RE: inserts bypass encoding conversion

From: "James Pang (chaolpan)" <chaolpan(at)cisco(dot)com>
To: Tom Lane <tgl(at)sss(dot)pgh(dot)pa(dot)us>
Cc: "pgsql-admin(at)lists(dot)postgresql(dot)org" <pgsql-admin(at)lists(dot)postgresql(dot)org>
Subject: RE: inserts bypass encoding conversion
Date: 2023-08-17 02:25:57
Message-ID: PH0PR11MB51912A70CBC6FF376F8B106CD61AA@PH0PR11MB5191.namprd11.prod.outlook.com
Views: Raw Message | Whole Thread | Download mbox | Resend email
Thread:
Lists: pgsql-admin

So, insert into values(chr(226)||chr(128)||chr(166)) actually got stored in database with LATIN1 with single byte sequence, but when query select * from testutf8, it got converted to UTF8 three byte sequence first ?
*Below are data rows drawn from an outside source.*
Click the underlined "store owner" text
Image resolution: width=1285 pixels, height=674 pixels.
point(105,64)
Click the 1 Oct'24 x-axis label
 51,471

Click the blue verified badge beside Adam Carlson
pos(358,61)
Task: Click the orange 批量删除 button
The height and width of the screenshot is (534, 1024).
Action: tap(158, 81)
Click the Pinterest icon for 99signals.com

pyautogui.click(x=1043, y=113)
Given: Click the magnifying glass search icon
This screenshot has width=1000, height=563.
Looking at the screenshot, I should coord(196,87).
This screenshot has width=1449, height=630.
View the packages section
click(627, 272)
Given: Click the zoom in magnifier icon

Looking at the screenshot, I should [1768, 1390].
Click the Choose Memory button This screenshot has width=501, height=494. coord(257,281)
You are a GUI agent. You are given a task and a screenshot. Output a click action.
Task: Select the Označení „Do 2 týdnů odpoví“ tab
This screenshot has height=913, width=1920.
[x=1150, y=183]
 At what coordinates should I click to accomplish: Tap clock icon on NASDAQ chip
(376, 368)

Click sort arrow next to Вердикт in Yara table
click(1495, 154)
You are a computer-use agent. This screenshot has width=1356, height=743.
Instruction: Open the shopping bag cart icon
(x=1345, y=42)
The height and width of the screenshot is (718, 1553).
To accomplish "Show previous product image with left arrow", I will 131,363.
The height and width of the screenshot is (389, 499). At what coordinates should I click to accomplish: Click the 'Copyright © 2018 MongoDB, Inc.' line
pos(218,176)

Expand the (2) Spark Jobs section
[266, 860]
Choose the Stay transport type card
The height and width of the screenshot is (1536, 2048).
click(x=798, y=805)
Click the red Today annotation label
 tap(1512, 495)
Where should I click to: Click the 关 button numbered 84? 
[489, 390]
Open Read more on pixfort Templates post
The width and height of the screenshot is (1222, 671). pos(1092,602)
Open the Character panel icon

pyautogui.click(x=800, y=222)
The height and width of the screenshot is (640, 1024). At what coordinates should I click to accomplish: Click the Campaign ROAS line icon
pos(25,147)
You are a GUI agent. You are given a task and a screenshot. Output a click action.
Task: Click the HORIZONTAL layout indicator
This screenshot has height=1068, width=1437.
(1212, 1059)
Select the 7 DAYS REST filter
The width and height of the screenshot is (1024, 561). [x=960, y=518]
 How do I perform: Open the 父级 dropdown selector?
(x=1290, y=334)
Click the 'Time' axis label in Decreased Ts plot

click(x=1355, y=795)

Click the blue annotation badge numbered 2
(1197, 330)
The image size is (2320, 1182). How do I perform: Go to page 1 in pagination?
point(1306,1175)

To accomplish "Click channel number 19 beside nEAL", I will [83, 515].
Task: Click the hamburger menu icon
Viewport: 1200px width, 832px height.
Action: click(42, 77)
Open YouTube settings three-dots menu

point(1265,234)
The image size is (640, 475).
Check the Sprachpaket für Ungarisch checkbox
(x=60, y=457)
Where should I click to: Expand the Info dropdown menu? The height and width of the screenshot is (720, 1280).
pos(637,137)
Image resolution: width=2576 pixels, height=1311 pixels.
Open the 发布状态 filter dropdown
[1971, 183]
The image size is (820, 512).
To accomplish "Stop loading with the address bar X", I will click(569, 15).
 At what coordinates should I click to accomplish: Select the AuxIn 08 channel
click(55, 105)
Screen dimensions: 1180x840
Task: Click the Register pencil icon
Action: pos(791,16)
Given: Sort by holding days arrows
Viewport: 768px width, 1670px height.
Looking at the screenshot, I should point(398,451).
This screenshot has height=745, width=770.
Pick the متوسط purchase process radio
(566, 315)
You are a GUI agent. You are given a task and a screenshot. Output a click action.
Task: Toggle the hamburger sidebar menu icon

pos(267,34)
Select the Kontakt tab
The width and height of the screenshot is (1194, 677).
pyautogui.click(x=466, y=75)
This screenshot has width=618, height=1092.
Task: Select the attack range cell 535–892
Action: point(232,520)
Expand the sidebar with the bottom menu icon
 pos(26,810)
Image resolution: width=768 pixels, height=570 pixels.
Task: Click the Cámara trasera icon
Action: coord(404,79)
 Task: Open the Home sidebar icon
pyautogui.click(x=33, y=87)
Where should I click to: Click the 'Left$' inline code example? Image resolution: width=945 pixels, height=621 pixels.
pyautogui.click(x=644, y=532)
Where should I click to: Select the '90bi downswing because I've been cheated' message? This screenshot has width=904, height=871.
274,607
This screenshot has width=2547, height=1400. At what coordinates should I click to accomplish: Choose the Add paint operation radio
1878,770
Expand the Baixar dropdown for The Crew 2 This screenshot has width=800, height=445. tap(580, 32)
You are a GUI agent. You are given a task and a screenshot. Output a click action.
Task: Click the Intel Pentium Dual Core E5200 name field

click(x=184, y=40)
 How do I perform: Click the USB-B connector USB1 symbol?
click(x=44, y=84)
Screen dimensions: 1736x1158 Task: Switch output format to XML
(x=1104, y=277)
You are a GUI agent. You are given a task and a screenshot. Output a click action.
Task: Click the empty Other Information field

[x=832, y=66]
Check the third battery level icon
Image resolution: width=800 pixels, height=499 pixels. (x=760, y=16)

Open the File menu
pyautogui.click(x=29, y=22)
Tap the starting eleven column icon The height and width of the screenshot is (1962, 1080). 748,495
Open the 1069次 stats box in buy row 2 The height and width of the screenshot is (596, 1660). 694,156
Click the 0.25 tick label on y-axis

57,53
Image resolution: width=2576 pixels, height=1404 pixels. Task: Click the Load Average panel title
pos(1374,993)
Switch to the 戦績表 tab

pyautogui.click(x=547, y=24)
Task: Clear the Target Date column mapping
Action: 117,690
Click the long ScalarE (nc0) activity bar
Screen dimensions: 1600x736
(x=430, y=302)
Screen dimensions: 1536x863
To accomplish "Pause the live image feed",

jamet=# select chr(226)||chr(128)||chr(166);
?column?
----------
...
(1 row)

jamet=# select * from testutf8;
test
--------------------------------------------------------------------------------
...

jamet=# select encode(test::bytea,'hex') from testutf8;
encode

-------------------------------------------------------------------------------------------------------------------------------------------------------------
-
e280a6

Thanks,

James

-----Original Message-----
From: Tom Lane <tgl(at)sss(dot)pgh(dot)pa(dot)us>
Sent: Thursday, August 17, 2023 9:33 AM
To: James Pang (chaolpan) <chaolpan(at)cisco(dot)com>
Cc: pgsql-admin(at)lists(dot)postgresql(dot)org
Subject: Re: inserts bypass encoding conversion

"James Pang (chaolpan)" <chaolpan(at)cisco(dot)com> writes:
> In this case, the real value stored in database is UTF8 byte sequence
> instead of LATIN1 encoding text, right?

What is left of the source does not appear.